La Moschea del Venerdì di Isfahan (Persiano: مسجد جامع اصفهان – Masjid-e-Jāmeh Isfahān) è probabilmente l'espressione architettonica più importante della dominazione selgiuchide in Persia (1038-1118) e delle successive aggiunte nei secoli successivi. Dal 2012 è divenuta anche un Bene protetto dall'UNESCO.

Nel 1051 Isfahan divenne la capitale dei selgiuchidi, giunti nel Khwarezm e nella Transoxiana dall'Asia centrale nell'XI secolo. Di fede sunnita, essi miravano alla restaurazione del califfato abbaside. La conquista di Isfahan da parte di Toghrul Beg elevò il prestigio della città, il cui nuovo status venne espresso attraverso un elaborato piano architettonico. La potenza dell'Impero selgiuchide trovò concreta manifestazione in una serie di edifici, dei quali il più importante era la moschea.

I Selgiuchidi progettarono il centro della città e la piazza in prossimità della preesistente moschea del Venerdì, il cui lato nord confinava con questi spazi. In età successive, il sovrano safavide Shah Abbas avrebbe rimpiazzato il centro originario con la sua nuova maydan (piazza), completata nel 1602, spostando il nucleo della città più a sud. Numerosi storici dell'architettura considerano la moschea del Venerdì l'epitome del periodo selgiuchide-safavide e il cuore della città pre-abbaside[senza fonte]. Secondo gli studi il luogo era dapprima occupato dai seguaci Sasanidi di Zoroastro (ciò significa che probabilmente vi era un tempio di fuoco).[1]

Le testimonianze storiche danno informazioni contrastanti circa le condizioni della moschea durante il periodo selgiuchide. Il rinomato geografo e storico Yaqut al-Hamawi afferma che la popolazione di Isfahan fu costretta a demolire il tempio "per mancanza di legno" nel 1051, quando la città fu conquistata da Toghrul Beg.
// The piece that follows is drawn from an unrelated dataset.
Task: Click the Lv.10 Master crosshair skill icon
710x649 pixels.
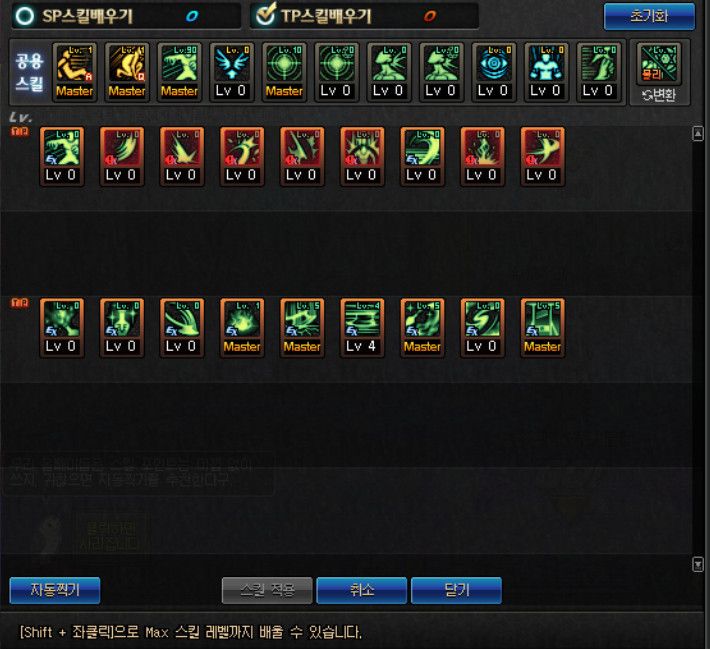Action: coord(284,72)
Il resoconto di Naser-e Khosrow scrive invece che la moschea era "grande e magnificente" intorno al 1052. Quel che è certo, al di là delle discordanti versioni, è che prima della conquista selgiuchide di Isfahan esisteva già una moschea del Venerdì a pianta ipostila risalente al X secolo, edificata nel periodo Buyide. La cattura della città e i successivi tumulti, le dispute religiose (tra le correnti Hanafite e Shafi'ite) sotto Malik Shah, e incendi provocarono diversi danni alla moschea. Tale situazione comportò la necessità di ricostruire parzialmente il tempio, introducendovi nuovi elementi architettonici.

Del primo nucleo architettonico della moschea sono sopravvissute le due grandi cupole a nord e sud, mentre le restanti parti sono andate distrutte in un incendio nel XII secolo. Nel 1121 venne ricostruita e nel corso del tempo ogni sovrano diede il proprio contributo attraverso degli ampliamenti.[1]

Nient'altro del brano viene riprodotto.